[[ EXCERPT open ]]

October 29, 2018; Mashable

One of the goals of sex education in schools is to help young people understand the risks of unprotected sex, including sexually transmitted infection and pregnancy. For many in the Trump administration, only one approach to sex ed is permissible: abstinence until marriage. Through the positions they hold, adherents to this view apply their influence over federal policy to ensure this approach is the only one that’s federally funded. This work didn’t take place overnight; like most conflicts over ideology, this one has been brewing a long time, even if it only catapulted to prominence in the last two years.

The change has led to the dismantling of a successful program, the Teen Pregnancy Prevention (TPP) Program, which began with bipartisan support in 2010.

The initiative is the result of bipartisan legislation passed in 2010. Funded at $101 million annually, it’s the federal government’s biggest investment in educating adolescents and teens about their sexual health. It was designed to support evidence-based interventions that were measurably successful and rigorously tested, and to provide funding for promising new interventions.

At the time, the federal government recognized that sex education needed to be research-based, medically accurate, and culturally, racially, and age-specific. The goal was a reduction in STIs, fewer teen pregnancies and abortions, and more young people staying in school until graduation.

Now, the 2018 budget would eliminate the TPP Program. But even before this move, in 2017, the Department of Health and Human Services (HHS) made cuts to TPP, including informing 81 grantees that their funding was being eliminated three years into a five-year grant. This may be connected to the appointment of Valerie Huber, formerly the president of the National Abstinence Education Association (now named Ascend), to a lead position in HHS. Chaos followed as grant recipients and the schools and school districts they served looked for ways to meet the state and local requirements to teach HIV and STI prevention. The Chronicle of Higher Education presents this story from Ohio:

Ohio requires schools to teach STI and HIV prevention, but doesn’t require them to offer sex ed, or budget money for that purpose. The federal grant made it possible for local health officials and educators to teach the most vulnerable youth about sexual health, including how to prevent pregnancy. The Cuyahoga County District Board of Health chose from a list of evidence-based sex ed curricula and contracted with a nonprofit group to deliver lessons to area youth between the ages of 12 and 19.

“We need to reach these kids because no one else is doing it in a comprehensive type of way,” says Brandy Eaton, supervisor and project director for the Cuyahoga County Board of Health. “They get things here and there from their friends, from the internet, from pornography, but no one is doing it comprehensively.”

Eaton described the lessons as age-appropriate, medically accurate, culturally relevant, LGBTQ-inclusive, and adapted for students who’d experienced trauma.

[[ EXCERPT closed ]]

▶ **EXERCISE REQUIREMENTS**
How much annual funding does the article on federal sex education policy give for the Teen Pregnancy Prevention Program?

[[ DATA EXTRACT open ]]

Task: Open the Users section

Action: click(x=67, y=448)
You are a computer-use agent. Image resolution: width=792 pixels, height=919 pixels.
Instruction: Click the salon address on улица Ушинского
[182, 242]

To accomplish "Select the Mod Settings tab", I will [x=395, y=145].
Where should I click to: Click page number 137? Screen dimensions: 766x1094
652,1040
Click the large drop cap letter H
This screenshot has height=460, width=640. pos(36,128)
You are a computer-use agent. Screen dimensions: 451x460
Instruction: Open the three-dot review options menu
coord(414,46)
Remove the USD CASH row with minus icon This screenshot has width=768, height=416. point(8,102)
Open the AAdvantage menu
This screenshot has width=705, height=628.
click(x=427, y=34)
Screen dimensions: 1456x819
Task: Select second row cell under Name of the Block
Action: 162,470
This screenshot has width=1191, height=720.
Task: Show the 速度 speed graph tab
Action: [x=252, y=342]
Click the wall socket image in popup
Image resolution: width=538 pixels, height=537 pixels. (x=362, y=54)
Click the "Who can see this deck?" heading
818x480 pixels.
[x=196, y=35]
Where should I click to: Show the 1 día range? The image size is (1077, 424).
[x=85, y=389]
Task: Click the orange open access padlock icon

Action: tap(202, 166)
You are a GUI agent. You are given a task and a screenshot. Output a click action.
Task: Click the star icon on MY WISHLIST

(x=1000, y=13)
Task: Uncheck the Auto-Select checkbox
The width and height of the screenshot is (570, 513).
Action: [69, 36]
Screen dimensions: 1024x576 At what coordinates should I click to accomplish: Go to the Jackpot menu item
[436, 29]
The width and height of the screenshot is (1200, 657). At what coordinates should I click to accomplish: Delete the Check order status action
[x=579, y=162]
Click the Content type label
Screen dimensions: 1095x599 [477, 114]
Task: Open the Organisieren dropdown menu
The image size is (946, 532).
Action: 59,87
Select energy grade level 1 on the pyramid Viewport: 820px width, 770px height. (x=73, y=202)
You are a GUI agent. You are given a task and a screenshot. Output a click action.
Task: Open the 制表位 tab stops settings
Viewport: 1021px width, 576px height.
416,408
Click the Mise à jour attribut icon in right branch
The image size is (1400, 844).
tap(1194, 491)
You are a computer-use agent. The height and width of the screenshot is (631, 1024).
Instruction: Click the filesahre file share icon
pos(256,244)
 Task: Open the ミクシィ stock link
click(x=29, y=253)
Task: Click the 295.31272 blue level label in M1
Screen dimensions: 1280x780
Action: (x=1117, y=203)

[[ DATA EXTRACT closed ]]

▶ **ANSWER SECTION**
$101 million a year.